Exemple : Une PME souhaite réduire sa facture énergétique et moderniser ses installations. Après un audit énergétique, elle identifie plusieurs axes d’amélioration et sollicite un prêt de 120 000 €.

1. Audit énergétique
2. Axes d’amélioration identifiés
3. Prêt de 120 000 €

Les aides régionales et territoriales

Les entreprises peuvent également bénéficier de dispositifs régionaux et locaux. Par exemple :

  • La région Normandie propose des aides pour des projets de production d’énergies renouvelables.
  • La région Grand Est accorde un soutien aux projets de géothermie de surface, de bois-énergie ou de solaire thermique.
  • La région Pays de la Loire propose différentes aides énergétiques, notamment :

Les dispositifs pour les collectivités territoriales

Le Fonds vert voit son budget diminuer en 2026 : environ 840 millions d’euros, contre environ 1,15 milliard d’euros en 2025 et 2,5 milliards d’euros en 2024 (LF 2026). Il reste néanmoins mobilisable pour financer des projets à forte retombée écologique (rénovation énergétique, mobilité durable…) et continue d’encourager les collectivités à adopter des solutions plus respectueuses de l’environnement, dans un contexte budgétaire plus contraint.
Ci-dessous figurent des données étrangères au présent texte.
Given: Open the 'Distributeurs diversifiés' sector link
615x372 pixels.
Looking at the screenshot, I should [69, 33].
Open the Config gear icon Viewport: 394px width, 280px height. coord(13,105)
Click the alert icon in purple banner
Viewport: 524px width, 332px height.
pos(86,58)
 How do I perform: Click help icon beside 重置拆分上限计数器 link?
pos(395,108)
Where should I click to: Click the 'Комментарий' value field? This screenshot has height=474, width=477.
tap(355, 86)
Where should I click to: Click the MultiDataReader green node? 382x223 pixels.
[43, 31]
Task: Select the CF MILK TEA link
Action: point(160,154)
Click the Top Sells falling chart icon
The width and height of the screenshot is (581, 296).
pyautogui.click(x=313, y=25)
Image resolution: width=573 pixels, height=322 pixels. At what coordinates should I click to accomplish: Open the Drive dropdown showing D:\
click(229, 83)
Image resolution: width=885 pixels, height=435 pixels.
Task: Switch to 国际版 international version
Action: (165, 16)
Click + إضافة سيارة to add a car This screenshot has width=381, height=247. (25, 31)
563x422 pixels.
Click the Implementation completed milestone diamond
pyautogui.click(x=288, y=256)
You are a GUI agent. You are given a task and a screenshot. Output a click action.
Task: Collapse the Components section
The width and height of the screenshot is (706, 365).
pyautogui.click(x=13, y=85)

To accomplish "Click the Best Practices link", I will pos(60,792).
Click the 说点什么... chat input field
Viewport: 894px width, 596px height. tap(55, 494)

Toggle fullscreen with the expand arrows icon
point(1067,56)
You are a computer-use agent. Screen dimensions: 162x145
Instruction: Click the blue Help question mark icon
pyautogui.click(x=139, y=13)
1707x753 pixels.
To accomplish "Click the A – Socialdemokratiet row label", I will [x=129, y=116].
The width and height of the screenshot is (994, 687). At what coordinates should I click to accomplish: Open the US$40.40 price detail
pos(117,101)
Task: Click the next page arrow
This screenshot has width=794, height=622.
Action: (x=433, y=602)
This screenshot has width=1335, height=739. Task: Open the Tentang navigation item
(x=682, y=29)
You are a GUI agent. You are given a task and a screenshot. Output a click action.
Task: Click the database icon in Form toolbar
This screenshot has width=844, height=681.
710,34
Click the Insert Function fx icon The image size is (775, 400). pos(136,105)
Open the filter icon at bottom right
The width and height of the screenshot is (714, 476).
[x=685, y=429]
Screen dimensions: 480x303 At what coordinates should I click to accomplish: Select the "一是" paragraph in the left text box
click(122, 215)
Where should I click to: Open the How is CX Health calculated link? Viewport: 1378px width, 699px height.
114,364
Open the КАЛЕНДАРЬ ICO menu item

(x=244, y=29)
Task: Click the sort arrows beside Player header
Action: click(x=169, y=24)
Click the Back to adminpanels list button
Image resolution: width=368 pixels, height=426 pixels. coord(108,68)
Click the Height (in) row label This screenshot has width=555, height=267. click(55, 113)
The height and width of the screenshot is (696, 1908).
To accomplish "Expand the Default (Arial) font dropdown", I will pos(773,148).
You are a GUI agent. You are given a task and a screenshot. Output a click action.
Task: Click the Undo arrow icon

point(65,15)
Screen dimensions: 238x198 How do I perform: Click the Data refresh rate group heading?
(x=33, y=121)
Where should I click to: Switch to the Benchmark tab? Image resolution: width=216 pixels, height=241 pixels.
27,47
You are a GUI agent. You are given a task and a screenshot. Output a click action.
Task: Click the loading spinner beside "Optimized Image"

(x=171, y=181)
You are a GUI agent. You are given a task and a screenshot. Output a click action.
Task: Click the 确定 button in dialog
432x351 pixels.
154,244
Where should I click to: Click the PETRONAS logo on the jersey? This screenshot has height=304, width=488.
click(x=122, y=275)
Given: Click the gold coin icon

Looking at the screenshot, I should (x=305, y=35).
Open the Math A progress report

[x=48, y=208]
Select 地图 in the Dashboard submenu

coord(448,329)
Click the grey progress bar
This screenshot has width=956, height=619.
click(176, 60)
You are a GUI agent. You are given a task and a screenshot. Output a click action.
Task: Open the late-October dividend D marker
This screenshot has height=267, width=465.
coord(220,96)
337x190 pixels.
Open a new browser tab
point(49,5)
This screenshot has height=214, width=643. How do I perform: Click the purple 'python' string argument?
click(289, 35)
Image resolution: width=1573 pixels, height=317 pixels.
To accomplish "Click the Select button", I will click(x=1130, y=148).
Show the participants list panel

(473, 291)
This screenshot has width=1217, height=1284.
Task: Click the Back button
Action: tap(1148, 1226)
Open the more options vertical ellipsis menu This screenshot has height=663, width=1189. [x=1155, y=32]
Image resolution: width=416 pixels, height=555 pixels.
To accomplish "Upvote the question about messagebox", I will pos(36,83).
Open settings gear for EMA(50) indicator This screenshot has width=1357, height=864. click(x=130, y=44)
La dotation de soutien à l’investissement local (DSIL) continue par ailleurs de prioriser les projets à objectif écologique et climatique.

Par ailleurs, la plateforme « Aides Territoires » facilite l’accès à l’ensemble des dispositifs disponibles en Loire-Atlantique afin d’optimiser l’investissement écologique local. Le conseil régional des Pays de la Loire et le Fonds vert régional proposent également des soutiens financiers à l’innovation et à la réduction des déchets environnementaux.

En résumé, la France dispose de nombreux avantages fiscaux et financiers pour accompagner entreprises et particuliers dans leur transition énergétique. Ces dispositifs contribuent à la croissance du marché des énergies renouvelables, à la réduction de la consommation d’énergie et à la baisse des émissions de gaz à effet de serre.

Il est primordial de se renseigner sur ces différentes aides afin d’optimiser le rapport entre travaux, efficacité énergétique et économie. En combinant plusieurs dispositifs, il est possible de réduire significativement le coût des investissements et de réaliser des économies d’énergie substantielles.